● INSTRUCTION
Reproduce the entire listing below word for word, without changing anything.

● DATASET ROWS
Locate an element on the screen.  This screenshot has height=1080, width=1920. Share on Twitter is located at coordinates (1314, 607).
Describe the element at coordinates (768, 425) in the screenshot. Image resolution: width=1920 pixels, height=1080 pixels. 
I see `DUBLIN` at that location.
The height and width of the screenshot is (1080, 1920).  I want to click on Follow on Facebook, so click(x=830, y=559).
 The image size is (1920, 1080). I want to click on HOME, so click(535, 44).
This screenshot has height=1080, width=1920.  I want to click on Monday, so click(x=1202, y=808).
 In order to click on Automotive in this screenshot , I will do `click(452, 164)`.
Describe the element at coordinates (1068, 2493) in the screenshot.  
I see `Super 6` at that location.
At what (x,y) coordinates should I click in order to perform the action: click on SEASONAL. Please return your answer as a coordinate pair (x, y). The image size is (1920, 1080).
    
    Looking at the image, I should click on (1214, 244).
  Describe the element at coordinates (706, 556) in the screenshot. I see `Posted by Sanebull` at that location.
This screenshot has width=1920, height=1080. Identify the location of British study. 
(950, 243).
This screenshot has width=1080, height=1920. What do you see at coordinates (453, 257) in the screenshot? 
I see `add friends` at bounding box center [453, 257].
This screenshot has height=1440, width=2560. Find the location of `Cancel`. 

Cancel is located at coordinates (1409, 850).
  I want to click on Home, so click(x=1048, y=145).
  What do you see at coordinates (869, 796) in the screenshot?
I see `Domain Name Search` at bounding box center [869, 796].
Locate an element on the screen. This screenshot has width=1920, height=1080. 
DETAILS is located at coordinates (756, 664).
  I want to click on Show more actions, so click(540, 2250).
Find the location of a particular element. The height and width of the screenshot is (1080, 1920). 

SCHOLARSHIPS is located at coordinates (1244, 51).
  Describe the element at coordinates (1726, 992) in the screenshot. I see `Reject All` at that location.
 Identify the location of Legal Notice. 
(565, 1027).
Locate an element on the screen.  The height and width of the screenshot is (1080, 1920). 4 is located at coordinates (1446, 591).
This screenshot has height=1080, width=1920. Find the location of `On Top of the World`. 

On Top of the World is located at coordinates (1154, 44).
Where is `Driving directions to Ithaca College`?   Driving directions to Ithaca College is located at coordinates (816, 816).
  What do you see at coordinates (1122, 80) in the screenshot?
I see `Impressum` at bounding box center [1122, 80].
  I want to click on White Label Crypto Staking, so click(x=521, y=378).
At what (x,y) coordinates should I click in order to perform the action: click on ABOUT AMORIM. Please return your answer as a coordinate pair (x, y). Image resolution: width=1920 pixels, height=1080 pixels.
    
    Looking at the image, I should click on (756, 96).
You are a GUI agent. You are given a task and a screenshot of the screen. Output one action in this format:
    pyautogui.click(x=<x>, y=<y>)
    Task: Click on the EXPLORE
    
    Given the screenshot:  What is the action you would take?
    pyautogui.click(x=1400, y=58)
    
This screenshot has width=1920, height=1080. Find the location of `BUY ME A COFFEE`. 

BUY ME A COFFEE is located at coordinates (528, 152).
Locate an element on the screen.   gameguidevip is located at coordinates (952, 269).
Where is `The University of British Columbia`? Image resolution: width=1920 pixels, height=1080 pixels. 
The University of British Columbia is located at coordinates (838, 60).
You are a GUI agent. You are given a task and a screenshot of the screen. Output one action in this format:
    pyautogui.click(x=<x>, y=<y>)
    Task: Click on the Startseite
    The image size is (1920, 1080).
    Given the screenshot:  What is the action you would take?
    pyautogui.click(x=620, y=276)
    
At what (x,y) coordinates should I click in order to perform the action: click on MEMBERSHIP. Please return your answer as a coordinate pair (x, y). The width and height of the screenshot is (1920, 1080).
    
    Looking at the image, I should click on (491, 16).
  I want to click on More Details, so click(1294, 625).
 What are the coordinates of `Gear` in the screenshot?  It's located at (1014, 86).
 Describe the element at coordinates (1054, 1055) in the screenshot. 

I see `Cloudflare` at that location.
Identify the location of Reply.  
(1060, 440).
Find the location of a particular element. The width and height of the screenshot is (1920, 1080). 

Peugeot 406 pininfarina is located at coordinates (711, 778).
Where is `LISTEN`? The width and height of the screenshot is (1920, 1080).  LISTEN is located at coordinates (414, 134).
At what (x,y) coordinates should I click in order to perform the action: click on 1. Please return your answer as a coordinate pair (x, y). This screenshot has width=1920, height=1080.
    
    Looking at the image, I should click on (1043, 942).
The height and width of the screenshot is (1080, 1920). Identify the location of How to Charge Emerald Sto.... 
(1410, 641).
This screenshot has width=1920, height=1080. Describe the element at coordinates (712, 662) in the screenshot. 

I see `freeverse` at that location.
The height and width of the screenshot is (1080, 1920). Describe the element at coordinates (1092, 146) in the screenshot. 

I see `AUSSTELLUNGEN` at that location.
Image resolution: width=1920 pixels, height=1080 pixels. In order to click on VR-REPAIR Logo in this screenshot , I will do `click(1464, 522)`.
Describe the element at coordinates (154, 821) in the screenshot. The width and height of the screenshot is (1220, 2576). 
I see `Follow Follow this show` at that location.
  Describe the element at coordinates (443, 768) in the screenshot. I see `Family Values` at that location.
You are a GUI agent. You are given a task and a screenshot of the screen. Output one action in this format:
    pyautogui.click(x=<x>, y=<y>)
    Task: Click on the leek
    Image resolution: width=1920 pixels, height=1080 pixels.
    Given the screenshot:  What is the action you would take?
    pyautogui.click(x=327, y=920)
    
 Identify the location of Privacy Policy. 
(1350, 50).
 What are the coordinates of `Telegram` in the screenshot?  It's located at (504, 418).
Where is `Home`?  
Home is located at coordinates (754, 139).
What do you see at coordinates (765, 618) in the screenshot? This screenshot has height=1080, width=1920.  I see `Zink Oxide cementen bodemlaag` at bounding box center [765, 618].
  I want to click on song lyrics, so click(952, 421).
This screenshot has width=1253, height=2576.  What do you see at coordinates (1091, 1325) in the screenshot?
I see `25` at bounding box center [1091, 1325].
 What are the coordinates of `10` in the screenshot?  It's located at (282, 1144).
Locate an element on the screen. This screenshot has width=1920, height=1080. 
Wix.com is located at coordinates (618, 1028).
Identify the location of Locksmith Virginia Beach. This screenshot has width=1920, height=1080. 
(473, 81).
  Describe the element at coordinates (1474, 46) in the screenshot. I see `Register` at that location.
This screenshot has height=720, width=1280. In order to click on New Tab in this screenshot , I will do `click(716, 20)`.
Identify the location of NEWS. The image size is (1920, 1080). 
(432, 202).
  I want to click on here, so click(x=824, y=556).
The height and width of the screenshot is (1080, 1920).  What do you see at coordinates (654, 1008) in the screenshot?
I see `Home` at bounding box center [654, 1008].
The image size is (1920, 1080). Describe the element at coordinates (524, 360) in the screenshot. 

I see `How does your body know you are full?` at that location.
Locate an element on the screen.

● TASK SOLUTION
Locate an element on the screen.  This screenshot has height=1080, width=1920. Share on Twitter is located at coordinates (1314, 607).
Describe the element at coordinates (768, 425) in the screenshot. Image resolution: width=1920 pixels, height=1080 pixels. 
I see `DUBLIN` at that location.
The height and width of the screenshot is (1080, 1920).  I want to click on Follow on Facebook, so click(x=830, y=559).
 The image size is (1920, 1080). I want to click on HOME, so click(535, 44).
This screenshot has height=1080, width=1920.  I want to click on Monday, so click(x=1202, y=808).
 In order to click on Automotive in this screenshot , I will do `click(452, 164)`.
Describe the element at coordinates (1068, 2493) in the screenshot.  
I see `Super 6` at that location.
At what (x,y) coordinates should I click in order to perform the action: click on SEASONAL. Please return your answer as a coordinate pair (x, y). The image size is (1920, 1080).
    
    Looking at the image, I should click on (1214, 244).
  Describe the element at coordinates (706, 556) in the screenshot. I see `Posted by Sanebull` at that location.
This screenshot has width=1920, height=1080. Identify the location of British study. 
(950, 243).
This screenshot has width=1080, height=1920. What do you see at coordinates (453, 257) in the screenshot? 
I see `add friends` at bounding box center [453, 257].
This screenshot has height=1440, width=2560. Find the location of `Cancel`. 

Cancel is located at coordinates (1409, 850).
  I want to click on Home, so click(x=1048, y=145).
  What do you see at coordinates (869, 796) in the screenshot?
I see `Domain Name Search` at bounding box center [869, 796].
Locate an element on the screen. This screenshot has width=1920, height=1080. 
DETAILS is located at coordinates (756, 664).
  I want to click on Show more actions, so click(540, 2250).
Find the location of a particular element. The height and width of the screenshot is (1080, 1920). 

SCHOLARSHIPS is located at coordinates (1244, 51).
  Describe the element at coordinates (1726, 992) in the screenshot. I see `Reject All` at that location.
 Identify the location of Legal Notice. 
(565, 1027).
Locate an element on the screen.  The height and width of the screenshot is (1080, 1920). 4 is located at coordinates (1446, 591).
This screenshot has height=1080, width=1920. Find the location of `On Top of the World`. 

On Top of the World is located at coordinates (1154, 44).
Where is `Driving directions to Ithaca College`?   Driving directions to Ithaca College is located at coordinates (816, 816).
  What do you see at coordinates (1122, 80) in the screenshot?
I see `Impressum` at bounding box center [1122, 80].
  I want to click on White Label Crypto Staking, so click(x=521, y=378).
At what (x,y) coordinates should I click in order to perform the action: click on ABOUT AMORIM. Please return your answer as a coordinate pair (x, y). Image resolution: width=1920 pixels, height=1080 pixels.
    
    Looking at the image, I should click on (756, 96).
You are a GUI agent. You are given a task and a screenshot of the screen. Output one action in this format:
    pyautogui.click(x=<x>, y=<y>)
    Task: Click on the EXPLORE
    
    Given the screenshot:  What is the action you would take?
    pyautogui.click(x=1400, y=58)
    
This screenshot has width=1920, height=1080. Find the location of `BUY ME A COFFEE`. 

BUY ME A COFFEE is located at coordinates (528, 152).
Locate an element on the screen.   gameguidevip is located at coordinates (952, 269).
Where is `The University of British Columbia`? Image resolution: width=1920 pixels, height=1080 pixels. 
The University of British Columbia is located at coordinates (838, 60).
You are a GUI agent. You are given a task and a screenshot of the screen. Output one action in this format:
    pyautogui.click(x=<x>, y=<y>)
    Task: Click on the Startseite
    The image size is (1920, 1080).
    Given the screenshot:  What is the action you would take?
    pyautogui.click(x=620, y=276)
    
At what (x,y) coordinates should I click in order to perform the action: click on MEMBERSHIP. Please return your answer as a coordinate pair (x, y). The width and height of the screenshot is (1920, 1080).
    
    Looking at the image, I should click on (491, 16).
  I want to click on More Details, so click(1294, 625).
 What are the coordinates of `Gear` in the screenshot?  It's located at (1014, 86).
 Describe the element at coordinates (1054, 1055) in the screenshot. 

I see `Cloudflare` at that location.
Identify the location of Reply.  
(1060, 440).
Find the location of a particular element. The width and height of the screenshot is (1920, 1080). 

Peugeot 406 pininfarina is located at coordinates (711, 778).
Where is `LISTEN`? The width and height of the screenshot is (1920, 1080).  LISTEN is located at coordinates (414, 134).
At what (x,y) coordinates should I click in order to perform the action: click on 1. Please return your answer as a coordinate pair (x, y). This screenshot has width=1920, height=1080.
    
    Looking at the image, I should click on (1043, 942).
The height and width of the screenshot is (1080, 1920). Identify the location of How to Charge Emerald Sto.... 
(1410, 641).
This screenshot has width=1920, height=1080. Describe the element at coordinates (712, 662) in the screenshot. 

I see `freeverse` at that location.
The height and width of the screenshot is (1080, 1920). Describe the element at coordinates (1092, 146) in the screenshot. 

I see `AUSSTELLUNGEN` at that location.
Image resolution: width=1920 pixels, height=1080 pixels. In order to click on VR-REPAIR Logo in this screenshot , I will do `click(1464, 522)`.
Describe the element at coordinates (154, 821) in the screenshot. The width and height of the screenshot is (1220, 2576). 
I see `Follow Follow this show` at that location.
  Describe the element at coordinates (443, 768) in the screenshot. I see `Family Values` at that location.
You are a GUI agent. You are given a task and a screenshot of the screen. Output one action in this format:
    pyautogui.click(x=<x>, y=<y>)
    Task: Click on the leek
    Image resolution: width=1920 pixels, height=1080 pixels.
    Given the screenshot:  What is the action you would take?
    pyautogui.click(x=327, y=920)
    
 Identify the location of Privacy Policy. 
(1350, 50).
 What are the coordinates of `Telegram` in the screenshot?  It's located at (504, 418).
Where is `Home`?  
Home is located at coordinates (754, 139).
What do you see at coordinates (765, 618) in the screenshot? This screenshot has height=1080, width=1920.  I see `Zink Oxide cementen bodemlaag` at bounding box center [765, 618].
  I want to click on song lyrics, so click(952, 421).
This screenshot has width=1253, height=2576.  What do you see at coordinates (1091, 1325) in the screenshot?
I see `25` at bounding box center [1091, 1325].
 What are the coordinates of `10` in the screenshot?  It's located at (282, 1144).
Locate an element on the screen. This screenshot has width=1920, height=1080. 
Wix.com is located at coordinates (618, 1028).
Identify the location of Locksmith Virginia Beach. This screenshot has width=1920, height=1080. 
(473, 81).
  Describe the element at coordinates (1474, 46) in the screenshot. I see `Register` at that location.
This screenshot has height=720, width=1280. In order to click on New Tab in this screenshot , I will do `click(716, 20)`.
Identify the location of NEWS. The image size is (1920, 1080). 
(432, 202).
  I want to click on here, so click(x=824, y=556).
The height and width of the screenshot is (1080, 1920).  What do you see at coordinates (654, 1008) in the screenshot?
I see `Home` at bounding box center [654, 1008].
The image size is (1920, 1080). Describe the element at coordinates (524, 360) in the screenshot. 

I see `How does your body know you are full?` at that location.
Locate an element on the screen.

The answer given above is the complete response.